Rohin Shah comments on [AN #156]: The scaling hypothesis: a plan for building AGI

Rohin Shah 20 Jul 2021 6:59 UTC
LW: 8 AF: 6
AF
Yes, that’s right, sorry about the confusion.
- Daniel Kokotajlo 21 Jul 2021 12:23 UTC
  LW: 2 AF: 2
  AF Parent
  Huh, then it seems I misunderstood you then! The fourth bullet point claims that GPT-N will go on filling in missing words rather than doing a treacherous turn. But this seems unsupported by the argument you made, and in fact the opposite seems supported by the argument you made. The argument you made was:
  There are several pretraining objectives that could have been used to train GPT-N other than next word prediction (e.g. masked language modeling). For each of these, there’s a corresponding model that the resulting GPT-N would “try” to <do the thing in the pretraining objective>. These models make different predictions about what GPT-N would do off distribution. However, by claim 3 it doesn’t matter much which pretraining objective you use, so most of these models would be wrong.
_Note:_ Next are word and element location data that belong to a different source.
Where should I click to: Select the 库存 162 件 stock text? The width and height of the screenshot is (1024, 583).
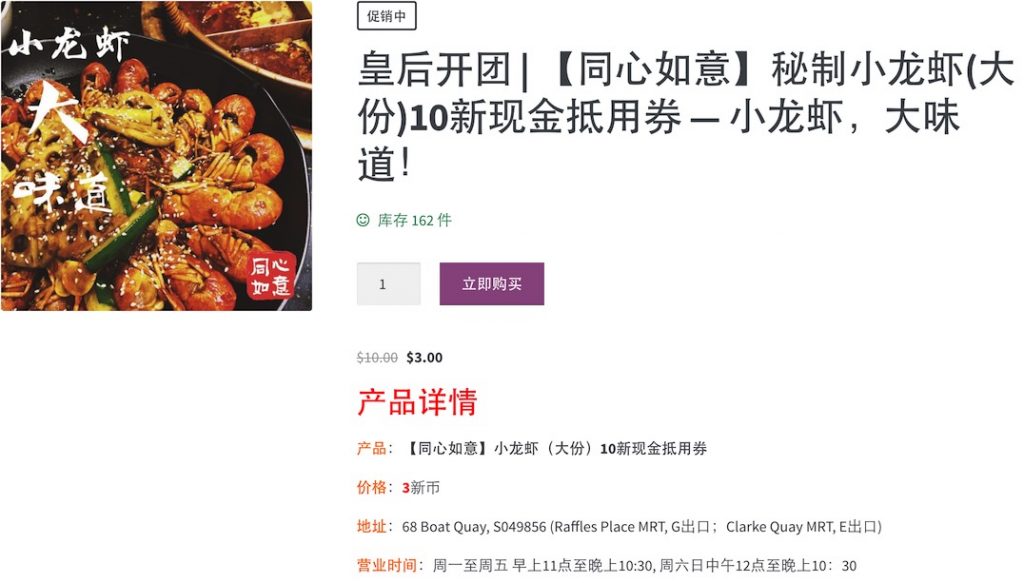[x=415, y=221]
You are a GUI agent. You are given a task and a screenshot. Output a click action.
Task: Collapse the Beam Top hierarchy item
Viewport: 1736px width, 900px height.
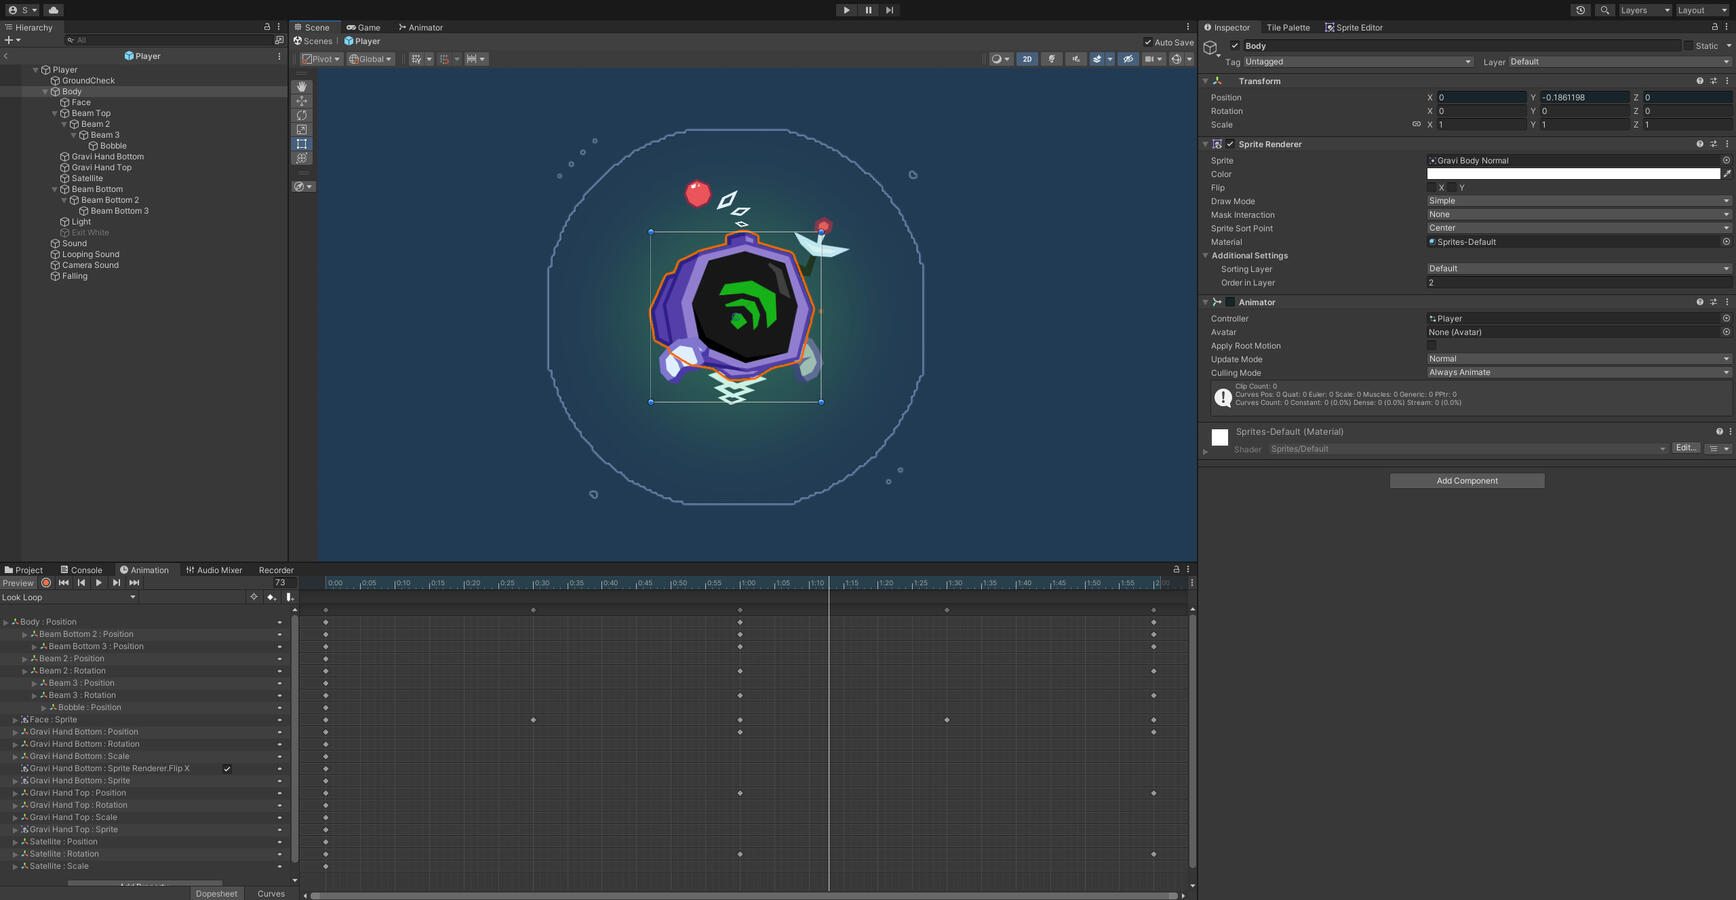55,114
  Seems to me the conclusion of this argument is that “In general it’s not true that the AI is trying to achieve its training objective.” The natural corollary is: We have no idea what the AI is trying to achieve, if it is trying to achieve anything at all. So instead of concluding “It’ll probably just keep filling in missing words as in training” we should conclude “we have no idea what it’ll do; treacherous turn is a real possibility because that’s what’ll happen for most goals it could have, and it may have a goal for all we know.”
  - Rohin Shah 22 Jul 2021 14:35 UTC
    LW: 4 AF: 4
    AF Parent
    The fourth bullet point claims that GPT-N will go on filling in missing words rather than doing a treacherous turn.
    ?? I said nothing about a treacherous turn? And where did I say it would go on filling in missing words?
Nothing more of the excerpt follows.